Dataset excerpt:
###
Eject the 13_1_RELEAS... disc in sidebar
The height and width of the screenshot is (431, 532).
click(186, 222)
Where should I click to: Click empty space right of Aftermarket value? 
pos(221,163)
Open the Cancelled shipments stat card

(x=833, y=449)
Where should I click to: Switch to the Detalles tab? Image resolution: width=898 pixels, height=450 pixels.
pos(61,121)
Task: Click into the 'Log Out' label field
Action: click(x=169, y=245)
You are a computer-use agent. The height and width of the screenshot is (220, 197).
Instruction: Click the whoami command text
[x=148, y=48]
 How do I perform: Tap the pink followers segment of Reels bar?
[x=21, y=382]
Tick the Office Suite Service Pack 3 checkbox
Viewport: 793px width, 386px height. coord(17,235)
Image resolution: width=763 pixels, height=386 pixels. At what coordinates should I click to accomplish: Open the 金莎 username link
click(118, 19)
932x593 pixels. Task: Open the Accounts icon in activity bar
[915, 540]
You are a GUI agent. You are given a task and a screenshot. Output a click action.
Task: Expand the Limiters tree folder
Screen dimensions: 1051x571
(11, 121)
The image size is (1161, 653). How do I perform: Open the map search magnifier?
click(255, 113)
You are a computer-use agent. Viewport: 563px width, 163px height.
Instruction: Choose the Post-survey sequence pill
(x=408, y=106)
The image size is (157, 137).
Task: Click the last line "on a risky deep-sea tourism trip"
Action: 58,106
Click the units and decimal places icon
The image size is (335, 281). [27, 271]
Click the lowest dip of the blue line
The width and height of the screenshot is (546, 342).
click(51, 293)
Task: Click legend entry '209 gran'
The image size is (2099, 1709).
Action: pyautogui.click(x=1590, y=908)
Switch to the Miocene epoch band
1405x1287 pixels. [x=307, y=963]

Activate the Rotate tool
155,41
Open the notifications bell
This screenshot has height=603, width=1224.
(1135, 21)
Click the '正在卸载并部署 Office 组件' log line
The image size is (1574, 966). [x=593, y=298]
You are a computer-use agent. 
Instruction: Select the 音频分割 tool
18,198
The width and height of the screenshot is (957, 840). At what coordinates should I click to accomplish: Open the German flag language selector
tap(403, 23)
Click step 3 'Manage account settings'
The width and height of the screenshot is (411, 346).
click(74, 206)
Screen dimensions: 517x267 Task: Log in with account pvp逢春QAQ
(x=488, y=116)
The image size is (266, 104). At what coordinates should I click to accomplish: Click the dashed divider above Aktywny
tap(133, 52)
###
What is asked =>
Please output the listing from the line with "You are a GUI" up to and including the line with "click(255, 113)" as a two-column CSV headed input and output. Give each input one row with its answer, quote every field and replace line breaks with spaces.

Solution =>
input,output
"You are a GUI agent. You are given a task and a screenshot. Output a click action. Task: Expand the Limiters tree folder Screen dimensions: 1051x571","(11, 121)"
"The image size is (1161, 653). How do I perform: Open the map search magnifier?","click(255, 113)"